What is being asked:
Quote each of the records below word for word, keeping every line as it is.

Records shown:
---+---
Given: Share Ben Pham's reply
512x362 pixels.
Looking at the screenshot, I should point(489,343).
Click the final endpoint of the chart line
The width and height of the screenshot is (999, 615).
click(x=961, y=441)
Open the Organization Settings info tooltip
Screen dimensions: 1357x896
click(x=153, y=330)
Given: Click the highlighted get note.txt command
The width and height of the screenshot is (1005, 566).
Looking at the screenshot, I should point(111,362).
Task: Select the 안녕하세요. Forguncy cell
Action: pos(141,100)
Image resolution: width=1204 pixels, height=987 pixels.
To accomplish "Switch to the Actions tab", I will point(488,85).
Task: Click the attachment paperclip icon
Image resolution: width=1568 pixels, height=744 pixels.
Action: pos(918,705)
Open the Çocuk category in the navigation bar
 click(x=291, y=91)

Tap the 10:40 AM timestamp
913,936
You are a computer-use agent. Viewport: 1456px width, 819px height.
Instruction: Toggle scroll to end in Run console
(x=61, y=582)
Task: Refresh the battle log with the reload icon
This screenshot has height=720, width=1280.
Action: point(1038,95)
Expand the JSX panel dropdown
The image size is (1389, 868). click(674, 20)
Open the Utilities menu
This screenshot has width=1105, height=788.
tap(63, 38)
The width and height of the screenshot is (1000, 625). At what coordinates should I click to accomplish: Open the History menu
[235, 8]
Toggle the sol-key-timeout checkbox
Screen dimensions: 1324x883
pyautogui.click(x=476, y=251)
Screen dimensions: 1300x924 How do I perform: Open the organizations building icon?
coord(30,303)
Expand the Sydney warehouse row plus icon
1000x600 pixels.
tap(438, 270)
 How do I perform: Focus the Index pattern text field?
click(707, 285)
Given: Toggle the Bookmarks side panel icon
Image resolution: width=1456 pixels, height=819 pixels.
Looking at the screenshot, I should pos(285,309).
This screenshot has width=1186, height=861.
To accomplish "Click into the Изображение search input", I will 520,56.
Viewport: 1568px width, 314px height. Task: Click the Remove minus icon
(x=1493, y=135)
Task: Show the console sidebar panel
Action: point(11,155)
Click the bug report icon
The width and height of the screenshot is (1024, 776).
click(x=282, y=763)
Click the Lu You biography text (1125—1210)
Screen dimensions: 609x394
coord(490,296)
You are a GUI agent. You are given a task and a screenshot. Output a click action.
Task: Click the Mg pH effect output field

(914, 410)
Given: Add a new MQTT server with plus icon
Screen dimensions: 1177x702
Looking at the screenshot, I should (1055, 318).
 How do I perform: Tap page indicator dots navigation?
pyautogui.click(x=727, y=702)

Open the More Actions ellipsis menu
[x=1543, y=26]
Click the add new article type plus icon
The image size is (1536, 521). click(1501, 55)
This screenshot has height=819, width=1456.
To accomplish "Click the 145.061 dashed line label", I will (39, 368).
---+---
Output below:
Given: Share Ben Pham's reply
512x362 pixels.
Looking at the screenshot, I should point(489,343).
Click the final endpoint of the chart line
The width and height of the screenshot is (999, 615).
click(x=961, y=441)
Open the Organization Settings info tooltip
Screen dimensions: 1357x896
click(x=153, y=330)
Given: Click the highlighted get note.txt command
The width and height of the screenshot is (1005, 566).
Looking at the screenshot, I should point(111,362).
Task: Select the 안녕하세요. Forguncy cell
Action: pos(141,100)
Image resolution: width=1204 pixels, height=987 pixels.
To accomplish "Switch to the Actions tab", I will point(488,85).
Task: Click the attachment paperclip icon
Image resolution: width=1568 pixels, height=744 pixels.
Action: pos(918,705)
Open the Çocuk category in the navigation bar
 click(x=291, y=91)

Tap the 10:40 AM timestamp
913,936
You are a computer-use agent. Viewport: 1456px width, 819px height.
Instruction: Toggle scroll to end in Run console
(x=61, y=582)
Task: Refresh the battle log with the reload icon
This screenshot has height=720, width=1280.
Action: point(1038,95)
Expand the JSX panel dropdown
The image size is (1389, 868). click(674, 20)
Open the Utilities menu
This screenshot has width=1105, height=788.
tap(63, 38)
The width and height of the screenshot is (1000, 625). At what coordinates should I click to accomplish: Open the History menu
[235, 8]
Toggle the sol-key-timeout checkbox
Screen dimensions: 1324x883
pyautogui.click(x=476, y=251)
Screen dimensions: 1300x924 How do I perform: Open the organizations building icon?
coord(30,303)
Expand the Sydney warehouse row plus icon
1000x600 pixels.
tap(438, 270)
 How do I perform: Focus the Index pattern text field?
click(707, 285)
Given: Toggle the Bookmarks side panel icon
Image resolution: width=1456 pixels, height=819 pixels.
Looking at the screenshot, I should pos(285,309).
This screenshot has width=1186, height=861.
To accomplish "Click into the Изображение search input", I will 520,56.
Viewport: 1568px width, 314px height. Task: Click the Remove minus icon
(x=1493, y=135)
Task: Show the console sidebar panel
Action: point(11,155)
Click the bug report icon
The width and height of the screenshot is (1024, 776).
click(x=282, y=763)
Click the Lu You biography text (1125—1210)
Screen dimensions: 609x394
coord(490,296)
You are a GUI agent. You are given a task and a screenshot. Output a click action.
Task: Click the Mg pH effect output field

(914, 410)
Given: Add a new MQTT server with plus icon
Screen dimensions: 1177x702
Looking at the screenshot, I should (1055, 318).
 How do I perform: Tap page indicator dots navigation?
pyautogui.click(x=727, y=702)

Open the More Actions ellipsis menu
[x=1543, y=26]
Click the add new article type plus icon
The image size is (1536, 521). click(1501, 55)
This screenshot has height=819, width=1456.
To accomplish "Click the 145.061 dashed line label", I will (39, 368).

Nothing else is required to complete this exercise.